## What this task involves:
Find every line in the items below that contains the word "resolution" and copy each of those lines.

[START Dataset records]

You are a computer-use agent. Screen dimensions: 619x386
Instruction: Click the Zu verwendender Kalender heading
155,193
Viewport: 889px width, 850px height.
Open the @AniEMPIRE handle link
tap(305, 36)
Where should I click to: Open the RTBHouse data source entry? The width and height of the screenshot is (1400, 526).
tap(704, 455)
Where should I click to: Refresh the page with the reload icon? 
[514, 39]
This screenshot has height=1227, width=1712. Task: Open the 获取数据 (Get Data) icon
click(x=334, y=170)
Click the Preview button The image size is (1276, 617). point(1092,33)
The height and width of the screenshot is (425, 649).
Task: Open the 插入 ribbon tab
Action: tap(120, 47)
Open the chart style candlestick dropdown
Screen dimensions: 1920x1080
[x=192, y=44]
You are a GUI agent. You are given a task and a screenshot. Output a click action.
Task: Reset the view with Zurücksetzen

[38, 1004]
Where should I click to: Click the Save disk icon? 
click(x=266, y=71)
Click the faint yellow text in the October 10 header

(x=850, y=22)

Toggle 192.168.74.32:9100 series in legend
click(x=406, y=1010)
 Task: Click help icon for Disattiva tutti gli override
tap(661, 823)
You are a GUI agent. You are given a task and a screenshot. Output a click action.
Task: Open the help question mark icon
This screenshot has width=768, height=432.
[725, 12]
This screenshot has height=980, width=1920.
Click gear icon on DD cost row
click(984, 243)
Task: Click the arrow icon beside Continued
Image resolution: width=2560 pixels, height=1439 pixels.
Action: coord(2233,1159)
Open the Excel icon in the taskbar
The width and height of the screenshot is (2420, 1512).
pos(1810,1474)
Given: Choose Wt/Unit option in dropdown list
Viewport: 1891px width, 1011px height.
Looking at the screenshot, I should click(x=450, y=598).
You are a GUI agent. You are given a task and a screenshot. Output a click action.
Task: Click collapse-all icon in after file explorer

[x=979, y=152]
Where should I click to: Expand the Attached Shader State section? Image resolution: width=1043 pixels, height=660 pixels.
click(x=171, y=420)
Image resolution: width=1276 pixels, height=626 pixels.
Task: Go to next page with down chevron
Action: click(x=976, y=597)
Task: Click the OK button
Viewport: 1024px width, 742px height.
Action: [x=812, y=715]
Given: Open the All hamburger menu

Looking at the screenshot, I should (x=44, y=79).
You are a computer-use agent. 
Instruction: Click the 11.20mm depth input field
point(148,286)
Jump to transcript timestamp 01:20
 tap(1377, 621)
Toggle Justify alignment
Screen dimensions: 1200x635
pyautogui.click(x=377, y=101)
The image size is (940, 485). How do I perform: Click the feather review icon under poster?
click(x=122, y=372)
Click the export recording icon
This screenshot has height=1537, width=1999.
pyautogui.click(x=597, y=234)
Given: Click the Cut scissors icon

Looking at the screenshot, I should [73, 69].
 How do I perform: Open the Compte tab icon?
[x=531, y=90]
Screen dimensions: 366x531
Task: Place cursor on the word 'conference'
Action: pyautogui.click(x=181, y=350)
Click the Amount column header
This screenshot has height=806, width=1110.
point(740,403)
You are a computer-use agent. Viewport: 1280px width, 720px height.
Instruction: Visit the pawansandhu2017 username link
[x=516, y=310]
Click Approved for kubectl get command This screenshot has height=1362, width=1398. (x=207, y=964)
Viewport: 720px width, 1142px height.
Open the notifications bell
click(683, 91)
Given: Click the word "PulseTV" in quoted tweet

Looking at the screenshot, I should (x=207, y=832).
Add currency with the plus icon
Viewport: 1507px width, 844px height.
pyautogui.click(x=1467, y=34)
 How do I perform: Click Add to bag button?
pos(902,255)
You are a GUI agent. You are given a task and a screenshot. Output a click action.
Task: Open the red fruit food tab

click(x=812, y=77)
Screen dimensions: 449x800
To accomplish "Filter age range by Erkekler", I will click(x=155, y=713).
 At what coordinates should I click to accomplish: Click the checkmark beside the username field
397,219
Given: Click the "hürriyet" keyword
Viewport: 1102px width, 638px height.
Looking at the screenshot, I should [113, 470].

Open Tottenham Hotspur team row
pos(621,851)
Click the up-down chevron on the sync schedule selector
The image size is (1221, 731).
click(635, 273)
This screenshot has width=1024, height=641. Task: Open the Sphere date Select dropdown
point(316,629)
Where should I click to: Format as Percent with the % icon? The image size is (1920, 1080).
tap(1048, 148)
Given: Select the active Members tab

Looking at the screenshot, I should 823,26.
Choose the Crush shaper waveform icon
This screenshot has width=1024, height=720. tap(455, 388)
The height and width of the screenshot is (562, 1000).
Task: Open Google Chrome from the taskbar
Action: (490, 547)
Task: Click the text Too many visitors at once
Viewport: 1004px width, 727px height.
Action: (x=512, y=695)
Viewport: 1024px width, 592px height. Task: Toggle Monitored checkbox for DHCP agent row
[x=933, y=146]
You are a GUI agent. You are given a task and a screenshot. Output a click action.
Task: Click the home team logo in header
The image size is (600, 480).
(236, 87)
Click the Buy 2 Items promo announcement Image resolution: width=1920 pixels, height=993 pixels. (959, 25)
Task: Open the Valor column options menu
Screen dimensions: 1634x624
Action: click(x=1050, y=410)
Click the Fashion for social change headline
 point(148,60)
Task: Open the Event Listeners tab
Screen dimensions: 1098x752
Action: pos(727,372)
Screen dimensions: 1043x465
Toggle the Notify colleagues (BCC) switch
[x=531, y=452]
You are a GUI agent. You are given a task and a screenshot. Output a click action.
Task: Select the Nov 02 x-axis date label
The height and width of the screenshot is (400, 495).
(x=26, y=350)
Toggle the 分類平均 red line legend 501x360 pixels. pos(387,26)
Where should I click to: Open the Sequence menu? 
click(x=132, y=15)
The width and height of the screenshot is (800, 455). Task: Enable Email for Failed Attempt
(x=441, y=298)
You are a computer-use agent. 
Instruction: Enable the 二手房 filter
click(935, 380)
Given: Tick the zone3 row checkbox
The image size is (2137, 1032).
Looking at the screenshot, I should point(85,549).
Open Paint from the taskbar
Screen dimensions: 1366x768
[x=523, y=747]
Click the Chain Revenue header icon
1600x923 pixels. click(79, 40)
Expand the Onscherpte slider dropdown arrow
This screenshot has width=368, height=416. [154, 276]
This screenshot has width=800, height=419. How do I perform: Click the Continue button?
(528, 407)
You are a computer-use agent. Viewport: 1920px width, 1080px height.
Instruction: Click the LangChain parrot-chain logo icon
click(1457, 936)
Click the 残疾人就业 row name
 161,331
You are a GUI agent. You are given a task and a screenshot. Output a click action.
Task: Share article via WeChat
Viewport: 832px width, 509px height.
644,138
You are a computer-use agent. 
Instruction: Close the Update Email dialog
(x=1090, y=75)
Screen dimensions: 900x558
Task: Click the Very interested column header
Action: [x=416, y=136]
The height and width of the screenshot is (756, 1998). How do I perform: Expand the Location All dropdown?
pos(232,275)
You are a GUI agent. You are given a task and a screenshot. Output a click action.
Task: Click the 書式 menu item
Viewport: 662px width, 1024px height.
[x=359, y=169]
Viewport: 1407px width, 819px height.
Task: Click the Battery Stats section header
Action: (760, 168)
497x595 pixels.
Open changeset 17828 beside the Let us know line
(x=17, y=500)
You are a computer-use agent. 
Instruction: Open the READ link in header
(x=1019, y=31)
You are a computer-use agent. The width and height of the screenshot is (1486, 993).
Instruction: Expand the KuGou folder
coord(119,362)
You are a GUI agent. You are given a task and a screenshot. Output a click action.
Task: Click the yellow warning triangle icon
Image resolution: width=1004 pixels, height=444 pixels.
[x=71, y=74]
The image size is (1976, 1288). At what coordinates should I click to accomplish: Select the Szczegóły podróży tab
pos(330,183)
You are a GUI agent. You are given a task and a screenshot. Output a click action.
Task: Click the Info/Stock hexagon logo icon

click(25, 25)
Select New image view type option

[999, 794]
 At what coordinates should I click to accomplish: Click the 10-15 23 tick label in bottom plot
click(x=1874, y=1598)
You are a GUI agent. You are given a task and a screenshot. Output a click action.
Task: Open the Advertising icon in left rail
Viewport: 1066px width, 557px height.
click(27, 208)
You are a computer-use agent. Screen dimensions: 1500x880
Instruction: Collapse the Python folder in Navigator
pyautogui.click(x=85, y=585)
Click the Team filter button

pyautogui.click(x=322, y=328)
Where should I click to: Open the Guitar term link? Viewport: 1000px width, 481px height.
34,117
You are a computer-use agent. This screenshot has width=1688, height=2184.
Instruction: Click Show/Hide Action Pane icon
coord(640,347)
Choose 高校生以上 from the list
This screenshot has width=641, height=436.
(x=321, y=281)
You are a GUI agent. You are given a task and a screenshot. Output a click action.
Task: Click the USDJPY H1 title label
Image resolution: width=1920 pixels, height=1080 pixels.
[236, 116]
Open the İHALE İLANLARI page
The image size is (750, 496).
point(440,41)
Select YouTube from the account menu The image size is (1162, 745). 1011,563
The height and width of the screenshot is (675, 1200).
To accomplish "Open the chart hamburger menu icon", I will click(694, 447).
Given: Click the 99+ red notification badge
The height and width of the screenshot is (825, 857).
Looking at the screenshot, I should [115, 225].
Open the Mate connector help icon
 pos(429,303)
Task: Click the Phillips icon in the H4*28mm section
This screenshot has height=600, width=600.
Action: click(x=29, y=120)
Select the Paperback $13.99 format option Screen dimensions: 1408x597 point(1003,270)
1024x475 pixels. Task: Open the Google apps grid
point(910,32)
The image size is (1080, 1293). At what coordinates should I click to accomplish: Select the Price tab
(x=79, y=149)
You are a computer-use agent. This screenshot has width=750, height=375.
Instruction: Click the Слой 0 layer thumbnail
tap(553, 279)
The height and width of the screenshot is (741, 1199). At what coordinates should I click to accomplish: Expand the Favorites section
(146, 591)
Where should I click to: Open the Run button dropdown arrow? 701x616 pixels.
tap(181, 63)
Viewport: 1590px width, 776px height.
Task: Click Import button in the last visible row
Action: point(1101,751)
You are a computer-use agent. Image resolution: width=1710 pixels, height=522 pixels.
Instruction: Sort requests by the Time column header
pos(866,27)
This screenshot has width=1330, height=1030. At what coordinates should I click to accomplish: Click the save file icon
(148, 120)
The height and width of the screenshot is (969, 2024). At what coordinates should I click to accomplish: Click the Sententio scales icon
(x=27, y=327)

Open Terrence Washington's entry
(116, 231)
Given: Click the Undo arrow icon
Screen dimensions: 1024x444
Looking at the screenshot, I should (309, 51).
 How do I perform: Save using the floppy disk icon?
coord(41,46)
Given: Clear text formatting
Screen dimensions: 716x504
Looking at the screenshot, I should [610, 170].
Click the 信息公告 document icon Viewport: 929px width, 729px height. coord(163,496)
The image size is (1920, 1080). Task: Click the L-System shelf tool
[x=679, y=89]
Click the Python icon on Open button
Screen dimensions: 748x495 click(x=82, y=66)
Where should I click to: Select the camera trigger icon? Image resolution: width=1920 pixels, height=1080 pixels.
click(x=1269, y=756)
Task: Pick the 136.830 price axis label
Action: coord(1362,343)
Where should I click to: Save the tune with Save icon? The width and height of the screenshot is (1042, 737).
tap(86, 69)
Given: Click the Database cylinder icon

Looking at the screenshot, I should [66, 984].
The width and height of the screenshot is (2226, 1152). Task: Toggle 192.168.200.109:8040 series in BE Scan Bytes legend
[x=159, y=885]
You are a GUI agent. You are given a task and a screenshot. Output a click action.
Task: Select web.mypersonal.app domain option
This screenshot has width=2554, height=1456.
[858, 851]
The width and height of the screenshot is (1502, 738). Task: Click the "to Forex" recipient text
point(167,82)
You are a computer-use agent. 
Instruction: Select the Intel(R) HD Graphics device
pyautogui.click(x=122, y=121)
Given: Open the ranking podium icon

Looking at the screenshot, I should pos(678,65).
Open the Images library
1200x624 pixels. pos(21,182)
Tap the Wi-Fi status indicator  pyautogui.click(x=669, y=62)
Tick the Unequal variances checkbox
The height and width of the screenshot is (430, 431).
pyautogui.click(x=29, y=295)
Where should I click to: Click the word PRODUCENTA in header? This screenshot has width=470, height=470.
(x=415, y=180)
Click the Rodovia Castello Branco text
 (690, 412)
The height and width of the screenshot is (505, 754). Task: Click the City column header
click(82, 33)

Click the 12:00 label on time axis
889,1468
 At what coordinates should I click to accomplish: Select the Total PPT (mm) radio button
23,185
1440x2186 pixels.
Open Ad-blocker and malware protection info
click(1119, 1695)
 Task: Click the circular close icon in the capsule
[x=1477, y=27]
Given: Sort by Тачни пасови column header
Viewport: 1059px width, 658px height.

[END Dataset records]

## Answer:
Image resolution: width=2560 pixels, height=1439 pixels.
Where should I click to: Expand the Attached Shader State section? Image resolution: width=1043 pixels, height=660 pixels.
Image resolution: width=1276 pixels, height=626 pixels.
Click the Buy 2 Items promo announcement Image resolution: width=1920 pixels, height=993 pixels. (959, 25)
Image resolution: width=1004 pixels, height=444 pixels.
Image resolution: width=1920 pixels, height=1080 pixels.
You are a computer-use agent. Image resolution: width=1710 pixels, height=522 pixels.
Where should I click to: Select the camera trigger icon? Image resolution: width=1920 pixels, height=1080 pixels.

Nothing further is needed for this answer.